Secretary Vanessa A. Countryman Countryman,
Often common working Americans aren’t given much of a choice whether to invest in the stock market- through 401K/403B plans replacing pensions for retirement planning, or people saving for their own retirement through an IRA. People often don’t have a choice whether to put their money in the market- but they are entitled to thoroughly know what they are investing in. Investors need access to standardized, comparable information about public companies’ vulnerability to climate change, their current greenhouse gas (GHG) emissions, and their plans to manage climate risks and make good on their public climate commitments.

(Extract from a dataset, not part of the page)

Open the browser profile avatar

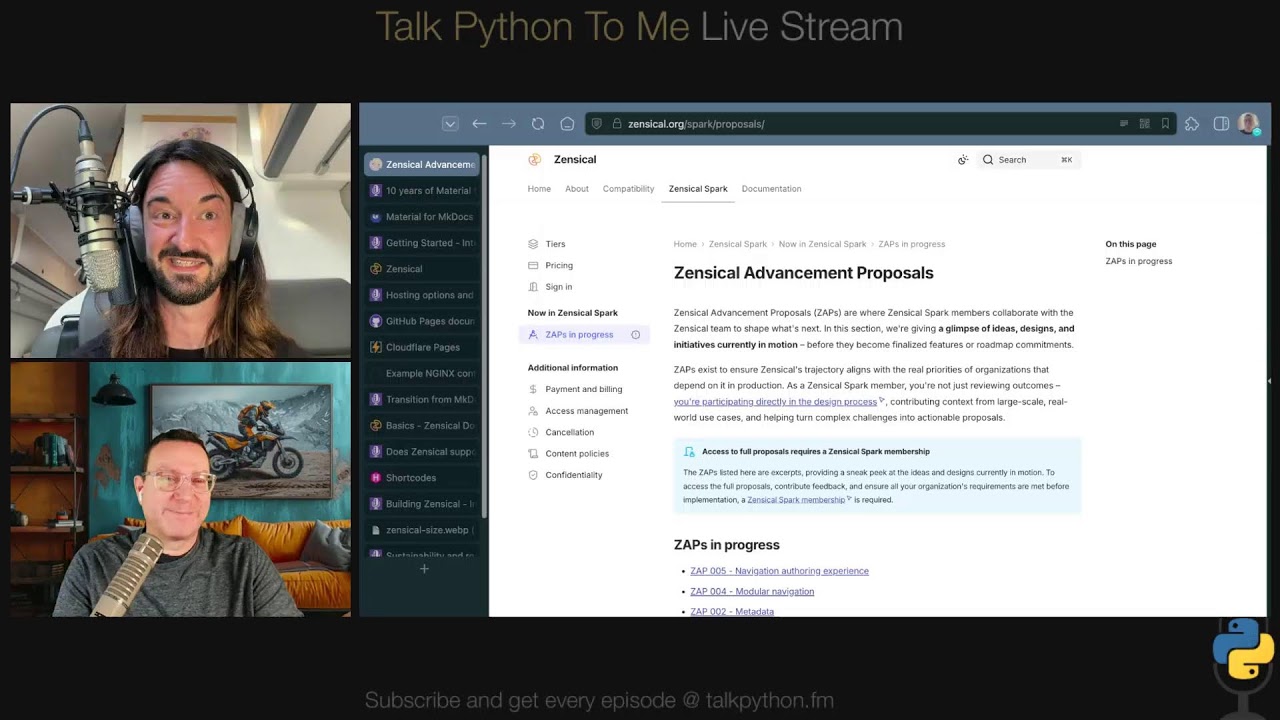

The current practice of permitting companies to voluntarily choose what and how they want to report, and even whether or not they want to disclose their climate-related financial risks, makes it impossible for people who have money in the stock market to make ethical choices about where their money goes.

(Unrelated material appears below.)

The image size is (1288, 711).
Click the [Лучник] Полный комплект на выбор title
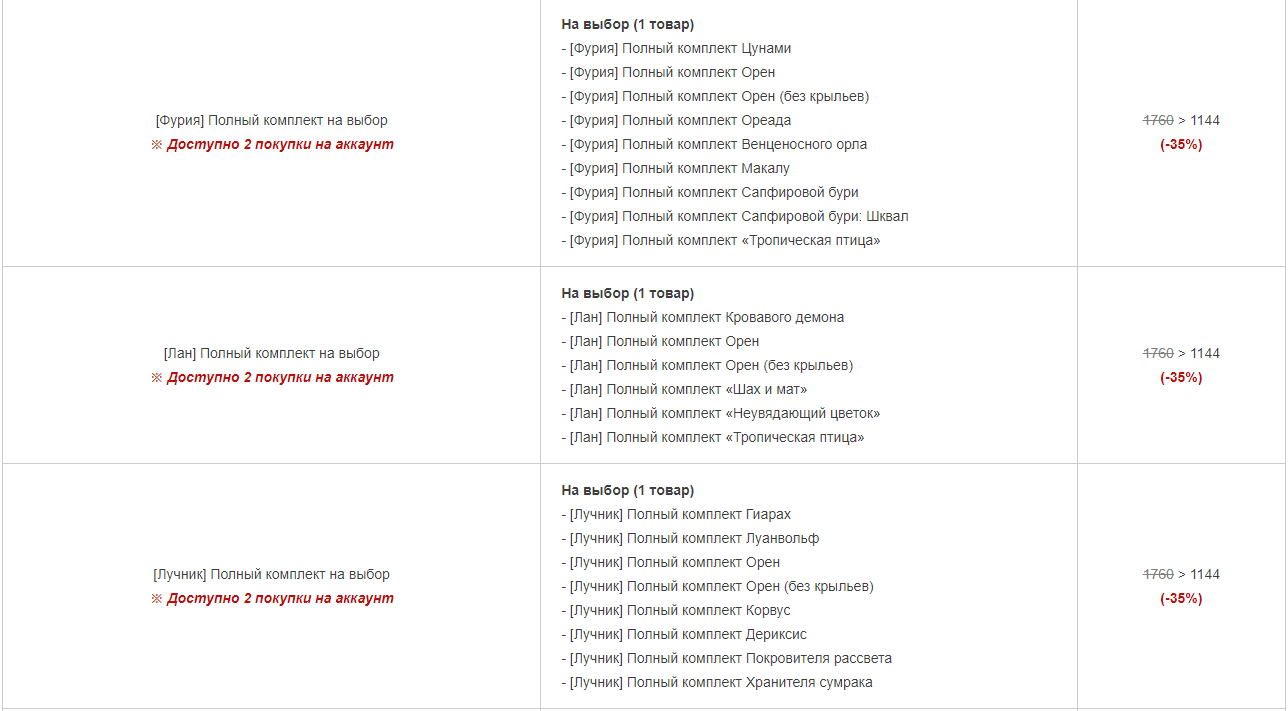pyautogui.click(x=271, y=574)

I support the inclusion of Scope 1 (business operations) and Scope 2 (purchased energy) GHG emissions reporting, in absolute terms. I strongly ask that the SEC strengthen the final rule by requiring Scope 3 GHG emissions (e.g., product and supply chain emissions) disclosure from all large registrants, and to include disclosures around environmental justice, Indigenous rights, a just transition for dislocated workers, and community-level impacts.
This proposal is a vital step forward to fix a broken system of inadequate climate risk disclosure. It will protect investors, encourage prospective retirement savers to invest in the U.S. capital markets, and provide market participants with the climate-related information they need to accurately price climate risk and make well-informed investment decisions.